Most lawyers today seem to believe that they must make new law because the one they inherited was in fact fundamentally unjust.
My post on The Greater Originalist, which argued that following precedent was consistent with originalism, prompted some comments by Andrew Hyman and Tim Sandefur. Here I will briefly articulate my theory of constitutional precedent (developed with John McGinnis) and then respond to their questions.
My view of precedent is as follows. First, I argue that the Constitution itself allows for precedent. In particular, the original meaning of the Constitution contemplates common law precedent rules that are binding on judges. But the Constitution also allows Congress to enact precedent rules that would displace the common law rules.
Second, I argue on policy grounds that the best precedent doctrine would be an intermediate one that follows the original meaning except in limited circumstances when the benefits of precedent outweighs the benefits of following the original meaning. This doctrine, however, should employ rules to identify the situations when precedent should be followed, and should not allow judges to employ a balancing test to determine whether to employ precedent.
One of the precedent rules that I defend would have judges follow precedents that have the same degree of support that a constitutional amendment would require. In that situation, the precedent would have many of the characteristics of a constitutional provision. Of course, a constitutional amendment would be superior, because it would have been actually enacted. But overturning precedents that have such strong support also has serious costs.

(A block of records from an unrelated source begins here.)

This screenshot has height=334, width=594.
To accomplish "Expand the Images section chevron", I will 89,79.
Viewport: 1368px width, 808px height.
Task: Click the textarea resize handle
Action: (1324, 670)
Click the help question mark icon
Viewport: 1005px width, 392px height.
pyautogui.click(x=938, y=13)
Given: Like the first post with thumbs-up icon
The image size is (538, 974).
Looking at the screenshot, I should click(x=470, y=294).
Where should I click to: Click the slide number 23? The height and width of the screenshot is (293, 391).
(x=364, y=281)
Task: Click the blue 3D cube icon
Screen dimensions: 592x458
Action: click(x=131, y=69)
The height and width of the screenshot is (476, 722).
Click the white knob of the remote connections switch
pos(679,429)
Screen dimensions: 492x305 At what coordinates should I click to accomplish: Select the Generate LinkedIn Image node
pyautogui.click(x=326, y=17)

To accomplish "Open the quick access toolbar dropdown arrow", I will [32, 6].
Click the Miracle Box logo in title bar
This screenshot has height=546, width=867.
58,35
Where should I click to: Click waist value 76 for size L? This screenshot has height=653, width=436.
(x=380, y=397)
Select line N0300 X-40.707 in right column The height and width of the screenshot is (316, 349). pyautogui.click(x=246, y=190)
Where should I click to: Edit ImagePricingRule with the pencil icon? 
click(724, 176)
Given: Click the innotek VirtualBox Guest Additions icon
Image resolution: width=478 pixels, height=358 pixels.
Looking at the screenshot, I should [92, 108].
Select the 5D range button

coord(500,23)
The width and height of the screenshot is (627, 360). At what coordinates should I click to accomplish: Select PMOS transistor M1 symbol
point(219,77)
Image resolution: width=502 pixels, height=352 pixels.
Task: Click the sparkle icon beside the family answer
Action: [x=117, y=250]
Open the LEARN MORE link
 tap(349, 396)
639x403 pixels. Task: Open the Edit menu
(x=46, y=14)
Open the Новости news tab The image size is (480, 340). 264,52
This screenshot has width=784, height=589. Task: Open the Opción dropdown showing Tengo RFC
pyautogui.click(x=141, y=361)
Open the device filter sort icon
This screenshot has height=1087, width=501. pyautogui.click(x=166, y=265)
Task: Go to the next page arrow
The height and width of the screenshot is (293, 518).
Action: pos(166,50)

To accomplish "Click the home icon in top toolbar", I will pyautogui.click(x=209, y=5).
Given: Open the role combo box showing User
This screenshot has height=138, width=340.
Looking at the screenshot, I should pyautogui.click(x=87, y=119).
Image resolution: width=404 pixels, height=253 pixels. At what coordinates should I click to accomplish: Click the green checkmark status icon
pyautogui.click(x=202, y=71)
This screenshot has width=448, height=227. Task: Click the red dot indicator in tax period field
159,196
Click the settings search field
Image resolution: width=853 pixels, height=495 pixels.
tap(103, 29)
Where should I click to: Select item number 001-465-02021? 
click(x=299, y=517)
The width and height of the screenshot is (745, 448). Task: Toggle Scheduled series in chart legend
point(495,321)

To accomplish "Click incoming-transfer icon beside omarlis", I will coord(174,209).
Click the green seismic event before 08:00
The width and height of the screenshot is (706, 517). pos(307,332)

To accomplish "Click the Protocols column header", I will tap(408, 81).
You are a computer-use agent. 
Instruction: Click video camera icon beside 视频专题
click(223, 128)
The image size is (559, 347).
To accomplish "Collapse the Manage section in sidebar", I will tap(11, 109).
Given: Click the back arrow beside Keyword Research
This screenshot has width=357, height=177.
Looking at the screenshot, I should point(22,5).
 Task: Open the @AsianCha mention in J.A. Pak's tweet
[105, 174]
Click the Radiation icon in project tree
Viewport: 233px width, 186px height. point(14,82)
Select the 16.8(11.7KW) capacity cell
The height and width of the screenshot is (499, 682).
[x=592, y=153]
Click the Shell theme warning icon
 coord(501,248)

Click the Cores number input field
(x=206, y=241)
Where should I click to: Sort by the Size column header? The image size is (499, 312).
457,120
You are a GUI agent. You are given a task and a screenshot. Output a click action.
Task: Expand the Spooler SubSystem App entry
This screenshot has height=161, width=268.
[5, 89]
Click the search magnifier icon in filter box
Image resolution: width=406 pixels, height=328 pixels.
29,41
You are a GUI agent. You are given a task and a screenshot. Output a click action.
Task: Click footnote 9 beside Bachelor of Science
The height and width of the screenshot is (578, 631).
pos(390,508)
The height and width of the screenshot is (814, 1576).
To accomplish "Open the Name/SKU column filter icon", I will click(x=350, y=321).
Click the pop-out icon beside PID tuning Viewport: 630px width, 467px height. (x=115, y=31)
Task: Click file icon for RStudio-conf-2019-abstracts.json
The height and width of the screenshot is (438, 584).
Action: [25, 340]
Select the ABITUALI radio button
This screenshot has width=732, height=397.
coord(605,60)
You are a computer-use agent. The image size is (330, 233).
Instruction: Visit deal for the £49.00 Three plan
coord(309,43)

Let me now respond to Andrew and Tim. Andrew imagines a problematic precedent, such as Griswold’s conclusion (that contraception between married adults is constitutionally protected) being derived from the Appointments Clause. I agree that this is silly reasoning, but of course such reasoning is unlikely to come from the Supreme Court. It is also unlikely that such a case would be widely embraced by the nation. But if such a case were widely embraced, as I think the actual Griswald case is, then it should be followed. Andrew worries that the Supreme might “extract . . a fake overwhelming national consensus from whatever tea leaves they examine” and therefore “effectively amend the Constitution.” But the abuse of standards is always possible. The Supreme Court could “extract a fake” interpretation of the original meaning and effectively amend the Constitution as well. The question is whether the standard is desirable, not whether it can be abused.
Tim argues that the Constitution represents the sovereignty of the people and it confers only a limited delegation to the Supreme Court. Therefore, there can no obligation of the Supreme Court to follow a precedent that is contrary to the Constitution enacted by the people. But Tim’s argument assumes to be true what I argue is false: that the Constitution does not allow binding precedent. If my interpretation of the original meaning is correct, and I think it is, then the people have authorized the Supreme Court to apply precedent rules that allow precedents that conflict with the original meaning.